* EXTRACTED ENTRIES:
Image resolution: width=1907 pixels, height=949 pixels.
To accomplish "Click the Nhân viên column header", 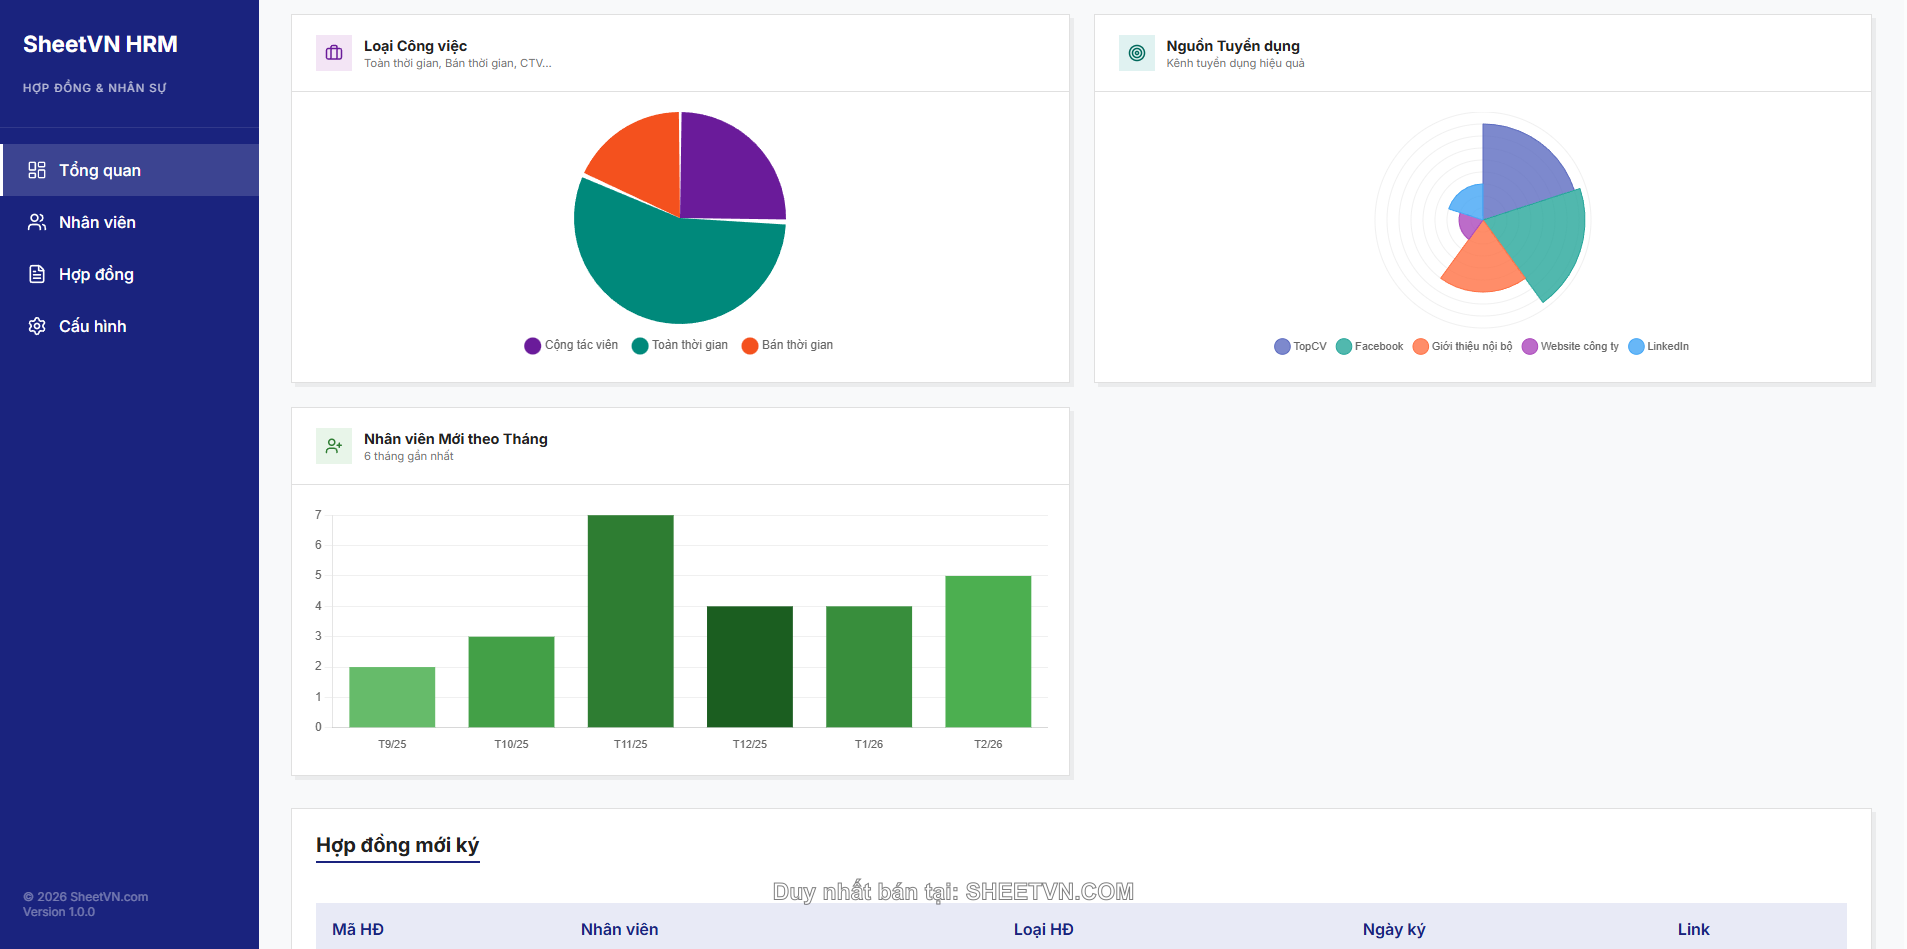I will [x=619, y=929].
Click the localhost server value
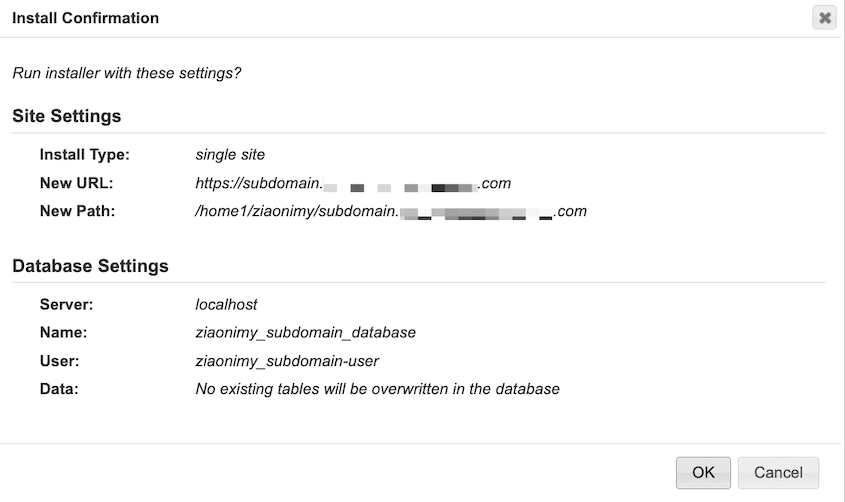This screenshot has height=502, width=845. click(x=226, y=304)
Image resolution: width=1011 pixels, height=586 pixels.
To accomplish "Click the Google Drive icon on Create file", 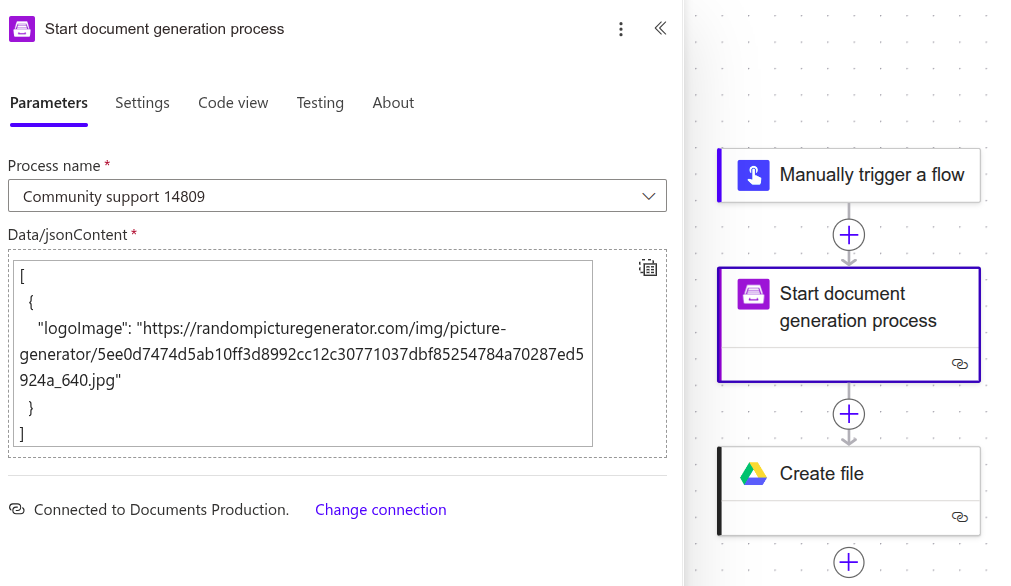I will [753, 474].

* EXERCISE PROMPT:
Return each line from the entries above that includes "pixels".

* EXERCISE RESPONSE:
Image resolution: width=1907 pixels, height=949 pixels.
Image resolution: width=1011 pixels, height=586 pixels.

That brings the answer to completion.